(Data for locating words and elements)
○ ○ ○ ○

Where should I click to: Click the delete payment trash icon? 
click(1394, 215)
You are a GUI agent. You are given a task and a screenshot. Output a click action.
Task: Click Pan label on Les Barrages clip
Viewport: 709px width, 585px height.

○ ○ ○ ○

*Directions*
Turn the rows above into a numbered list, leaving out any blank lines.

*Answer to this problem*
1. Where should I click to: Click the delete payment trash icon? 
2. click(1394, 215)
3. You are a GUI agent. You are given a task and a screenshot. Output a click action.
4. Task: Click Pan label on Les Barrages clip
5. Viewport: 709px width, 585px height.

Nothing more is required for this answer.